0

In a stream processing application using Spring Cloud Stream I am taking an input stream (keyed on an integer) and calling selectKey on it to create a new topic with the same values, but with a different key (a string). The input topic has records in it in proper JSON format, e.g.:

"key": {
  "id": 1
},
"value": {
  "id": 1,
  "public_id": "4273b60f-6fe6-40be-8602-d0b3ed2ecf2a", ...

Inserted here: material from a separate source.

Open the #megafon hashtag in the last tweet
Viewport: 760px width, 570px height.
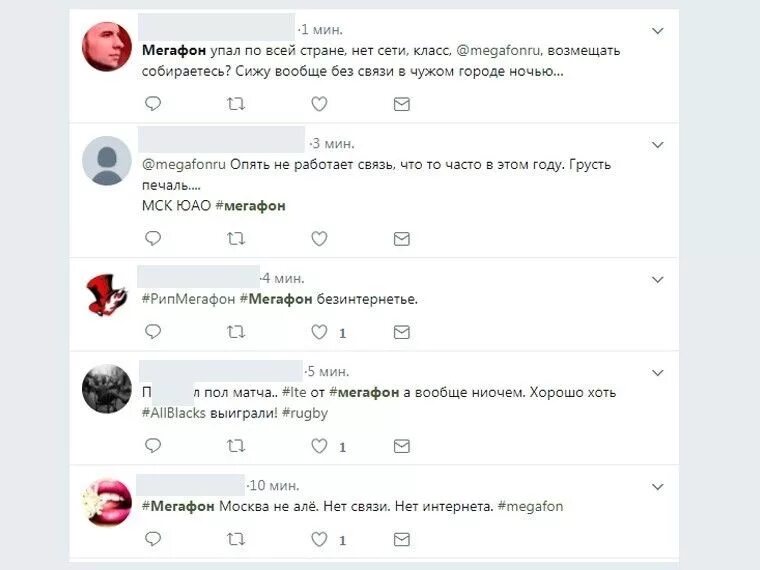click(530, 507)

The problem is that the topic created by the stream processing application has the value as a string containing JSON rather than as proper JSON, i.e.:

"key": "4273b60f-6fe6-40be-8602-d0b3ed2ecf2a",
"value": "{\"id\":1,\"publicId\":\"4273b60f-6fe6-40be-8602-d0b3ed2ecf2a\"}"

The code is as follows:

@StreamListener
@SendTo("output")
fun process(@Input("input") stream: KStream<Int, MyObj>): KStream<String, MyObj> =
         stream.selectKey { _, value -> value.publicId }

What the function above does is consume the input stream, and generate an output stream (being sent to output). That output stream has the same values as the input stream, but simply a different key. (In this case the key comes from the value's publicId property.)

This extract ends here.